Poin utama Harari adalah bahwa memang benar revolusi informasi memunculkan kemajuan dalam sejarah manusia, tetapi untuk menikmati kemajuan selalu ada harga yang harus kita bayar. Ketika kita menciptakan teknologi-teknologi baru yang memungkinkan kata-kata dan ide-ide pergi melanglang buana lebih jauh dan lebih cepat daripada sebelumnya, banyak informasi yang dimuntahkan, yang pada dasarnya berisi sampah dan sangat berbahaya. Apalagi diperparah oleh fakta bahwa, untuk menjaga ketertiban sosial, fiksi cenderung menjadi instrumen pengikat yang lebih andal daripada kebenaran.

Maka dari itu, apa yang menakutkan dari revolusi AI bukanlah adegan perang antara robot dan manusia seperti yang dicitrakan dalam film-film sci-fi.
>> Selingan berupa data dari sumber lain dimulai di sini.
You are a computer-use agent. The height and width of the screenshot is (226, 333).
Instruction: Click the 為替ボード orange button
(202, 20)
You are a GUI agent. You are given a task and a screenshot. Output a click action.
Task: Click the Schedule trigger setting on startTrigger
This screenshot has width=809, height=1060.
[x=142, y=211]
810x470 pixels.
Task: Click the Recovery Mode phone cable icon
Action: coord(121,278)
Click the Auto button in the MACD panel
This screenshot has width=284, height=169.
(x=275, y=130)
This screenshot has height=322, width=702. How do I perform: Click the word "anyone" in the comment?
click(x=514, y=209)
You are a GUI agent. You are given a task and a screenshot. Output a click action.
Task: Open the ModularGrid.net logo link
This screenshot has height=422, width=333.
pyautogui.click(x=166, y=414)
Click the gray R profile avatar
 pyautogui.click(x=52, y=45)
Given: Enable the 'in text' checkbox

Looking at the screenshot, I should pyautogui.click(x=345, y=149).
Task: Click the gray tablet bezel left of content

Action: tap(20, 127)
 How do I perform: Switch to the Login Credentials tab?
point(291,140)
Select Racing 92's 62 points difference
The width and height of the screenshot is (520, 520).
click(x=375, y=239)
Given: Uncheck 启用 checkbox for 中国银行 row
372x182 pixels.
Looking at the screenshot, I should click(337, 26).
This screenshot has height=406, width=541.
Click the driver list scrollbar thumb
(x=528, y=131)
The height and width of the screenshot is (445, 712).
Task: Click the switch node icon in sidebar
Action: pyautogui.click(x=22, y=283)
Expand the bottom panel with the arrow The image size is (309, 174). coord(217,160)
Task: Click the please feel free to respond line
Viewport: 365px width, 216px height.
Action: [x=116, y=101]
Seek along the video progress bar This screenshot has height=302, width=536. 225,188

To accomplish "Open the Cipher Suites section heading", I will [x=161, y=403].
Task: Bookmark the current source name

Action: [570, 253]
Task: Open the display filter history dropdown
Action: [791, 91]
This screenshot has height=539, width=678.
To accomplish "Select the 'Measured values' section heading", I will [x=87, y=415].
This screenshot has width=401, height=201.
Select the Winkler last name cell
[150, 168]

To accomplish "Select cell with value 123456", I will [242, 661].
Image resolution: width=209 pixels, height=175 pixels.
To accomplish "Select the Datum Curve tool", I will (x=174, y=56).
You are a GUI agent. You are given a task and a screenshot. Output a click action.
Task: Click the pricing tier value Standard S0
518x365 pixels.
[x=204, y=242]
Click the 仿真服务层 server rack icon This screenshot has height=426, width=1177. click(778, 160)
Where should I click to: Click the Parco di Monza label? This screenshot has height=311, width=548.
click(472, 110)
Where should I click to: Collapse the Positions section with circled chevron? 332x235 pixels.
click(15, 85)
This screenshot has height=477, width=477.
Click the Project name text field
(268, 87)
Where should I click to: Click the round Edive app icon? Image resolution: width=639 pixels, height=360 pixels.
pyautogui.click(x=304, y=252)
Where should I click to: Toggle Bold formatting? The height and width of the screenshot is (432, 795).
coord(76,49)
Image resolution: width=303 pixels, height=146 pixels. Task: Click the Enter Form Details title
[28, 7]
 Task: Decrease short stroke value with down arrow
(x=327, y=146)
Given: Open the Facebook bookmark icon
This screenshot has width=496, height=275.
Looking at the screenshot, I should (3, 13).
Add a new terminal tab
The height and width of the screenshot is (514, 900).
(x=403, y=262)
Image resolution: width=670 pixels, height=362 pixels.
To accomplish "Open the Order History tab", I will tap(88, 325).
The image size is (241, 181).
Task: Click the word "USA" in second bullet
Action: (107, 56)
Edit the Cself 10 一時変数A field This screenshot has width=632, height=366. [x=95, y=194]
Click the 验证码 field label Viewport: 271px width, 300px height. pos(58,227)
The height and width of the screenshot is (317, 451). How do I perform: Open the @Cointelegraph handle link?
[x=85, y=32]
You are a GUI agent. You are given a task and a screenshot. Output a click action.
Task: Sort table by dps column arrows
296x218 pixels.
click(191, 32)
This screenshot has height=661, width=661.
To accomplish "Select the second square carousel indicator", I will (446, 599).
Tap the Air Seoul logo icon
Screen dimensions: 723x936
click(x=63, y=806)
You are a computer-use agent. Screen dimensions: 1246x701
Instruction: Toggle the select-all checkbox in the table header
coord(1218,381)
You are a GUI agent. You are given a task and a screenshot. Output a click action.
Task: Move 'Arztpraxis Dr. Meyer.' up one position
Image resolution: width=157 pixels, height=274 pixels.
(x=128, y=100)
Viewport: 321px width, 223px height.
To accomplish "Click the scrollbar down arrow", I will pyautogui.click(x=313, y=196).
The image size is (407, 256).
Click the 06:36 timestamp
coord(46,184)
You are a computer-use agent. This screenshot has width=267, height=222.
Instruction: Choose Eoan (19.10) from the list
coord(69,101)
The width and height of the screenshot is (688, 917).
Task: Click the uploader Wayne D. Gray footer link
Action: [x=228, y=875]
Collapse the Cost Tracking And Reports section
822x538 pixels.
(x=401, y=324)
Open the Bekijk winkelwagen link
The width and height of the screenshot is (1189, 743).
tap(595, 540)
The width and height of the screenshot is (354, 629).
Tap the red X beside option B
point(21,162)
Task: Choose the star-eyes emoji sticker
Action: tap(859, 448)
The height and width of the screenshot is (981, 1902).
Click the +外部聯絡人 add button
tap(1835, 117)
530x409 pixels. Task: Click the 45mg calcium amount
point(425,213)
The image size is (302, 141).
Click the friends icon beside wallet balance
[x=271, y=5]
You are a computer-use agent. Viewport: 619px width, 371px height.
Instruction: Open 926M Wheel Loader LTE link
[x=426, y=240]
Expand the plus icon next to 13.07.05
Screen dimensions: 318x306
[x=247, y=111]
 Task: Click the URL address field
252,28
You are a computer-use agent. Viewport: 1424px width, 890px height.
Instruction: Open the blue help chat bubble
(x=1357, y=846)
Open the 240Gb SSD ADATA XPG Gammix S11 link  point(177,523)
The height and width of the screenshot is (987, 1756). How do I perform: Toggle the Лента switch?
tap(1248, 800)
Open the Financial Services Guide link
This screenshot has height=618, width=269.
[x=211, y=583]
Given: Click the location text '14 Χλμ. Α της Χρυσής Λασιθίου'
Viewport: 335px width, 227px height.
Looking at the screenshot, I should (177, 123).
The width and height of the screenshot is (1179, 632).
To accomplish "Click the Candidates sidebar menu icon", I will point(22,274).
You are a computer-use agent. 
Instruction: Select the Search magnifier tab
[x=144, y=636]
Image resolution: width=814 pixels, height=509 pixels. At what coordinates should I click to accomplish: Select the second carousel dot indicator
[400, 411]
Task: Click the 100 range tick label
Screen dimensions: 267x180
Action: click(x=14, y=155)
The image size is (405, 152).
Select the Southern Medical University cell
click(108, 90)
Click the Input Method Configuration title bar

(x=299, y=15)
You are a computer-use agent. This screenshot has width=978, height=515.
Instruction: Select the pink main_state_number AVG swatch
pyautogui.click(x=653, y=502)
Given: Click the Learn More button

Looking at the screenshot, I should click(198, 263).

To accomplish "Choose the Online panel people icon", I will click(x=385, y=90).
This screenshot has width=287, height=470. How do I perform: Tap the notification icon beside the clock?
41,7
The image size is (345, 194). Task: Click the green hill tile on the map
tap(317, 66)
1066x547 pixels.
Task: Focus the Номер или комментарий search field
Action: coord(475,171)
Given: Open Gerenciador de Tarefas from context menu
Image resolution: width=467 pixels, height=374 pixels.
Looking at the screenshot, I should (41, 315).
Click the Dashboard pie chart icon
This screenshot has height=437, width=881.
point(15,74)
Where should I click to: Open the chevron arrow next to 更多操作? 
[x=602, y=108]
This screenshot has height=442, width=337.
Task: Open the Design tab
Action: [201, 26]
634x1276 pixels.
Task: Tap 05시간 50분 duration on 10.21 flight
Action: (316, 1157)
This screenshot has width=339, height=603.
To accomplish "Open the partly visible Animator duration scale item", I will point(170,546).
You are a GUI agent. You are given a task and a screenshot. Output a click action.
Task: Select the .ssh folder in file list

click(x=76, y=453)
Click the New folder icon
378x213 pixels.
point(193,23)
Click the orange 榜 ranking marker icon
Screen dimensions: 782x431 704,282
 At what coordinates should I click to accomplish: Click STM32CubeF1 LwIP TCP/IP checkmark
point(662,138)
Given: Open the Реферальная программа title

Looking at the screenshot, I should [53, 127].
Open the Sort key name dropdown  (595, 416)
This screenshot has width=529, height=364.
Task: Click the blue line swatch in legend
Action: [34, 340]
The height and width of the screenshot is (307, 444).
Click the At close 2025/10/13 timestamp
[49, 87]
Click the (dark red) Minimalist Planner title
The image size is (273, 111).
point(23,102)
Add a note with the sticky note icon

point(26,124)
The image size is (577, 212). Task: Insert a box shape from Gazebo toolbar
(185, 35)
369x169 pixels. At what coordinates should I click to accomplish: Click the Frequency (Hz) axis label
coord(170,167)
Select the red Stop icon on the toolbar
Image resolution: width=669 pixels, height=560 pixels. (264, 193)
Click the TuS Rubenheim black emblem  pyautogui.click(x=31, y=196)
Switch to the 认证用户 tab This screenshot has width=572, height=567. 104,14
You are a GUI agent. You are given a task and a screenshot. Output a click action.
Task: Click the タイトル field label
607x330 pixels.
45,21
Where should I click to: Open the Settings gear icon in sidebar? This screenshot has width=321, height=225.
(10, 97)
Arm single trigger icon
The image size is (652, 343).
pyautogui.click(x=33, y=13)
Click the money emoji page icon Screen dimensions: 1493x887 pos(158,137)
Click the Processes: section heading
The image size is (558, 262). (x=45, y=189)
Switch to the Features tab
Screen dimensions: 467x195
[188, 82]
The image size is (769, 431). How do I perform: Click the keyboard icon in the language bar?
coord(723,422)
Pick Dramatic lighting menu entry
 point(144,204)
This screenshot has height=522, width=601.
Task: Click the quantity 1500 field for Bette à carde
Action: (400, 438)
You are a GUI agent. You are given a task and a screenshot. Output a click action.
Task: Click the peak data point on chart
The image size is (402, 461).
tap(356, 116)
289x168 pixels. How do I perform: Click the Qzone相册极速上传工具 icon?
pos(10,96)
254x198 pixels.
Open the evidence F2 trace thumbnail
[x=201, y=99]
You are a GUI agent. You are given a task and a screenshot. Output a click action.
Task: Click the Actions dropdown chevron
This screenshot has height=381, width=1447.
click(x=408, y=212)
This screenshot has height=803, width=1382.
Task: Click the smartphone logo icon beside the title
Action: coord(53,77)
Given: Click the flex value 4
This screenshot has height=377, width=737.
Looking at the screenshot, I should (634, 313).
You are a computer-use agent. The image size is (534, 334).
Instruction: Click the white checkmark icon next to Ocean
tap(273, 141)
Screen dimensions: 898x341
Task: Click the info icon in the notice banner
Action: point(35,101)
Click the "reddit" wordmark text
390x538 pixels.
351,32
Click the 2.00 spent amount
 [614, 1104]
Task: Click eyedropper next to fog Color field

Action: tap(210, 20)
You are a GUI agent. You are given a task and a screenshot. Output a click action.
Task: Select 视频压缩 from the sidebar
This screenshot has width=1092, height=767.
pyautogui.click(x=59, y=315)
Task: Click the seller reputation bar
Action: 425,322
Tetapi yang menakutkan tentang AI adalah “bahwa kita akan dibanjiri dengan misinformasi dari chatbot AI,” atau bahwa “para penguasa akan menggunakannya untuk mengolah data tentang kehidupan pribadi kita.”

AI tidak seperti teknologi yang pernah ada sebelumnya seperti buku dan radio. Harari berkata bahwa “AI adalah teknologi pertama yang mampu membuat keputusan dan memproduksi ide dengan sendirinya.”

Kita dapat melihat implikasi pernyataan tersebut di Myanmar pada 2016-17 silam, ketika algoritma Facebook mempromosikan propaganda anti-Rohingya yang memicu pembunuhan massal dan pembersihan etnis.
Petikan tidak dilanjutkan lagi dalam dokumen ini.